I was going to type it, until a teacher friend put me wise: “I’ve known heads of departments bin applications that didn’t come with a handwritten letter, ” she informed me. Being a natural sceptic, I didn’t believe her. After all, this is the 20th century - the age of the wordprocessor.

Further research among the teaching fraternity revealed an even split between those who swore by the handwritten letter of application and went on at great length about English teachers and the importance of handwriting, and those who were ambivalent.

Confused? I was. So I went back to my notes from the lecture given by a very helpful local headteacher on How To Apply For That Teaching Post, and sure enough, there it was at the bottom of the page, after Using Positive Verbs and A Flavour of You As A Person: Letter of Application - handwrite. (Actually, what it said was: Ltr of App. hndrt!!!). Hmm . . .

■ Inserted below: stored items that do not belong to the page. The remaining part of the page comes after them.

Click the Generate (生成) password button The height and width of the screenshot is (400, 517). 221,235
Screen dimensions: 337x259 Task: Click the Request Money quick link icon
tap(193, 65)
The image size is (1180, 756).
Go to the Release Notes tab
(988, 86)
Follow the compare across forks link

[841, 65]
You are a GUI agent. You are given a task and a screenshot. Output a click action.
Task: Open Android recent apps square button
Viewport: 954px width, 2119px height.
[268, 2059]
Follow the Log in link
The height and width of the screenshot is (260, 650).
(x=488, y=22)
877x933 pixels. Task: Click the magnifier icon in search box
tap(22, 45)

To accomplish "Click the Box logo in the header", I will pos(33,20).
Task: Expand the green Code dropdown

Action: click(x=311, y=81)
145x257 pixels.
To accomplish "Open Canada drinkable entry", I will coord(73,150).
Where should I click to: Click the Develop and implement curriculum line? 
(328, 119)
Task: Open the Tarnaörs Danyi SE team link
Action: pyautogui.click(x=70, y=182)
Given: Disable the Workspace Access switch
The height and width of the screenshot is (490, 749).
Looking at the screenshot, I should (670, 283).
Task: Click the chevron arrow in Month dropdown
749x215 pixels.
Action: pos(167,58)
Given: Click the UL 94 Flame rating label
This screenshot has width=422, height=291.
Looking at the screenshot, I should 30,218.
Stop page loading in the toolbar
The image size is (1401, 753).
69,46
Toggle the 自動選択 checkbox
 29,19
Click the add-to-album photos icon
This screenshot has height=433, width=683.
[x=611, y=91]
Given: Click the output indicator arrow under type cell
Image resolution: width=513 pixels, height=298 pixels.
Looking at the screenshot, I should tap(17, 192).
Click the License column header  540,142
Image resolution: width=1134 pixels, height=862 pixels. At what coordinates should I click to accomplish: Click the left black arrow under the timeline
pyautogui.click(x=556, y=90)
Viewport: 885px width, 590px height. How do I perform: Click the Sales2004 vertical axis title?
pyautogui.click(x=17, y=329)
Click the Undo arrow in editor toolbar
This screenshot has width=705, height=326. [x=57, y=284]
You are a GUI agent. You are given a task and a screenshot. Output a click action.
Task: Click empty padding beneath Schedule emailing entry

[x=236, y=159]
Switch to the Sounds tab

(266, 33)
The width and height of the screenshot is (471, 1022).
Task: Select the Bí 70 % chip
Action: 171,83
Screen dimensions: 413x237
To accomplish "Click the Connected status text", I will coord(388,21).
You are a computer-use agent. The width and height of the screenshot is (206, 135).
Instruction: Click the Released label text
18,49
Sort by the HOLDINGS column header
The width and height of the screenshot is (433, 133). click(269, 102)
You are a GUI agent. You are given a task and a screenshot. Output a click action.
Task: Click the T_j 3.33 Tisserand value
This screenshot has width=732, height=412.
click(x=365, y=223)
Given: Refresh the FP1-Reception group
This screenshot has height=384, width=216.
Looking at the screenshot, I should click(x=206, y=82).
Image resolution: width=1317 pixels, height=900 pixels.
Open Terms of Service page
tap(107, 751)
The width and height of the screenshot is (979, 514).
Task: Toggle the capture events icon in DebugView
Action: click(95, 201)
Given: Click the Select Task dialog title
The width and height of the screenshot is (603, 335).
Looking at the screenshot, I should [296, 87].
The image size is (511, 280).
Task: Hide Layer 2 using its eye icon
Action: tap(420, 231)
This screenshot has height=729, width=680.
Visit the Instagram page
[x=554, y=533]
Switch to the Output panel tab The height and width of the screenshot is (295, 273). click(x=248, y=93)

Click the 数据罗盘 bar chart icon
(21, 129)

Now, levelling with you, I belong to the “if God had wanted me to handwrite, he wouldn’t have allowed me a computer” brigade, but that, it seems, was neither here nor there.

OK, I thought, damn it, if it’s handwriting they want, then handwriting’s what they’ll get. Armed with a new red Parker pen, black ink (apparently another essential) and my daughter’s “lines” securely paper clipped under my piece of A4 posh paper, I duly sat down to stun my prospective employer with my handwritten letter of application.

It took ages. I couldn’t believe it. The morning wore on, lunch passed, tea appeared over the far horizon and still I sat crouched at my desk, wrist cramped, fingers locked into a 45 per cent angle, like the travesty of a 14th-century monkish scribe. Suddenly, phrases that I’d gaily bandied around the classroom about drafting and re-drafting took on a whole new meaning.

And it wasn’t only the handwriting that was giving me grief. How do you express a coherently viable philosophy of teaching after only seven weeks in the classroom ? (Actually, I adhere to the Hedges’ Triple K method - keep them quiet, keep them working and keep your head down). Other problems began to emerge as the day wore on: were there words that I could usefully substitute for “commitment”? What was my pedagogic approach to the subject? Could I remember the meaning of “pedagogic”?

Five hours and many crumpled pieces of paper later, I finally emerged from my isolated cell bearing aloft something that looked legible, presentable and didn’t have all the vowels running together. Triumphantly, I clipped it to my CV and sent it off.

Alas, gentle reader, I did not even make the short list. I console myself with the thought that it’s all good experience. There will be plenty of other jobs to apply for as the months go by. Meanwhile, I’m working on my handwriting.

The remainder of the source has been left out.